[KUTIPAN DOKUMEN]:
________________________

Penjelasan sifat-sifat Rasulullah tersebut dilanjutkan pada ayat 80 :
“Dan (tidak waib pula baginya) menyuruhmu menjadikan Malaikat dan para Nabi sebagai Tuhan”. (tifak ada baginya menyuruhmu beribada kepada selain Allah yaitu kepada para Malaikat dan para Nabi karena dakwah para Nabi yang paling pokok adalah mengajak kepada Allah dengan ikhlas beribadah kepadan-Nya).

“Apakah (patut) dia menyuruhmu berbuat kekafiran diwaktu kamu sudah (menganut agama) Islam?” (apakah pantas Nabimu menyuruhmu kepada suatu kekufuran dan mendustakan ke-Esaan Allah, setelah kamu masuk Islam dan masuk kepada agama Allah? Kalimat tanya tersebut istifham inkariy ta’jibiy yakni penolakan Allah swt atas orang-orangg Yahudi dan Nashrani yang telah memutarbalikan fakta dan kebenaran.

c. Al-Lughah (Bahasa)

________________________

[BAGIAN DATA]:
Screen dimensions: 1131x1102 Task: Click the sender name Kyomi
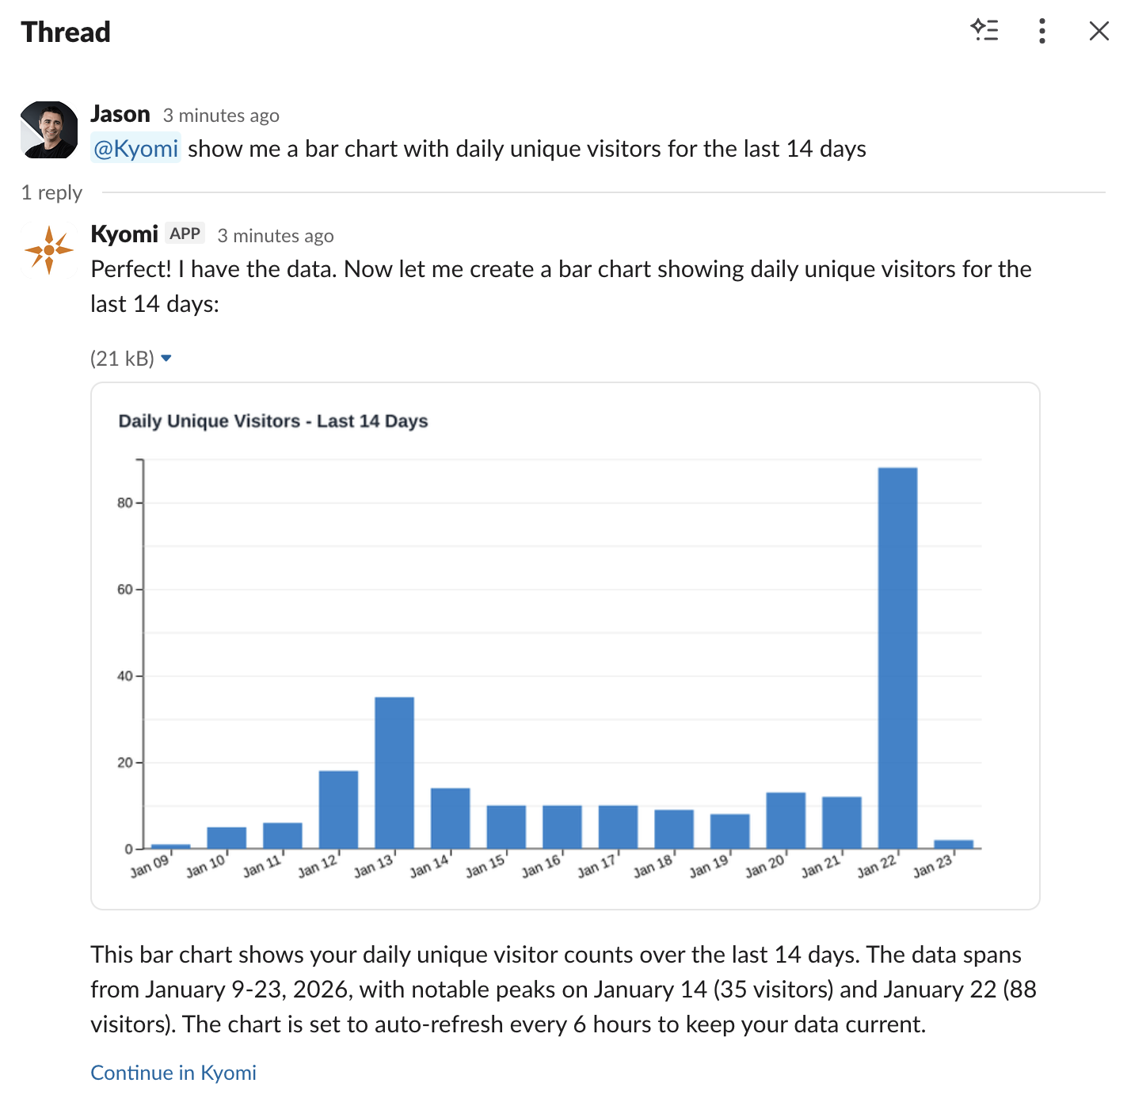(124, 234)
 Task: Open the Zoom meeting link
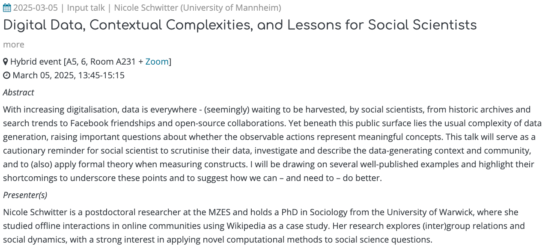pyautogui.click(x=157, y=62)
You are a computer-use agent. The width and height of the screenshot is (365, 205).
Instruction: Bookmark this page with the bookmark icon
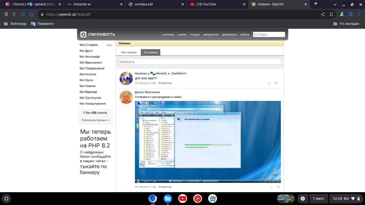coord(331,14)
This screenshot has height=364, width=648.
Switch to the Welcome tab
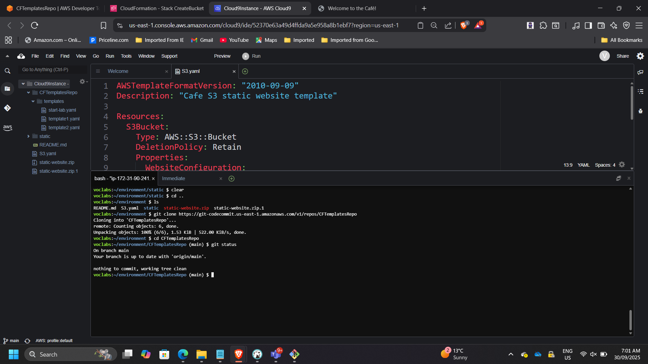point(118,71)
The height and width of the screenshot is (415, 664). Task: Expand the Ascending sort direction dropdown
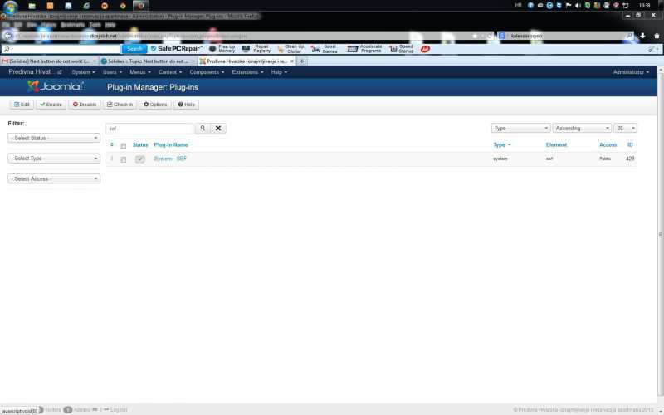point(582,129)
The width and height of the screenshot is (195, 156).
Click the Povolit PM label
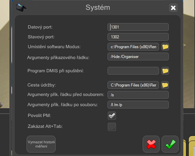point(39,116)
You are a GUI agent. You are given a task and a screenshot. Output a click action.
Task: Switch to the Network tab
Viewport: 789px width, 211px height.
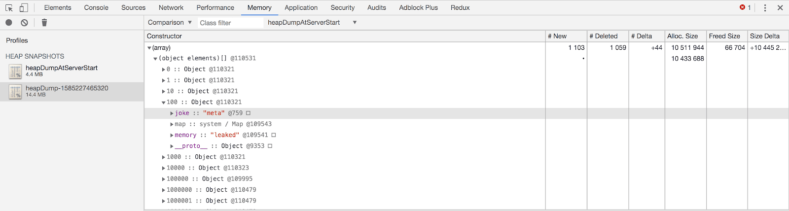point(171,8)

________________________

[TUGAS YANG DIMINTA]:
• 1. Jawablah pertanyaan berikut berdasarkan kutipan tafsir tentang sifat-sifat Rasulullah:
(a) Pada ayat berapa penjelasan sifat-sifat Rasulullah dilanjutkan?
(b) Apa dakwah para Nabi yang paling pokok?
(c) Disebut apa kalimat tanya "Apakah (patut) dia menyuruhmu berbuat kekafiran diwaktu kamu sudah (menganut agama) Islam?"
• 2. Teruskan kutipan tafsir tentang sifat-sifat Rasulullah mulai dari bagian terakhirnya.

[KUMPULAN JAWABAN]:
• 1.
(a) Ayat 80.
(b) Mengajak kepada Allah dengan beribadah kepada-Nya secara ikhlas.
(c) Istifham inkariy ta'jibiy, yakni penolakan Allah swt atas orang-orang Yahudi dan Nashrani yang telah memutarbalikkan fakta dan kebenaran.

• 2.
(قنطار) artinya harta yang banyak, (قا ئما) artinya tetap atau terus menerus mencari harta (الامنينين) maksudnya orang Arab. Kata (المى) asalnya adalah mengandung arti yang tidak dapat membaca dan tidak dapat menulis, dan orang Arab pun demikian (ينوون) dari kata (لويت يده اذا فتلته) yaitu berputar dan memalingkan, maksudnya “aku melintirkan tangannya ketika aku memalingkannya”. Maksud lafdz diatas bahwa mereka memalingkan atau memutarbalikan lidah dari ayat-ayat yang turun kepada pernyataan yang terbalik dari maksud ayat yang sesungguhny. (من خلاق) tidak ada bagian bagi mereka dari rahmat Allah, (ربّانيّين) jamak dari (ربّانى) disandarkan kepada Tuhan, al-Thabariy berkata makna lafdznya adalah “jadilah ahli hikmah (fikir) dan ‘ulama

d. Asbab an-Nuzul
Surat Ali Imran ayat 75-80 turun berkenaan dengan pengaduan kepada Rasulullah tentang pengaduan orang Yahudi yang mengambil harta rampasan perang yang dimiliki kaum muslimin. Sedang Rasulullah sebagai figur seorang Nabi dan pemimpin masyararakat di Madinah yang memiliki sifat-sifat positif.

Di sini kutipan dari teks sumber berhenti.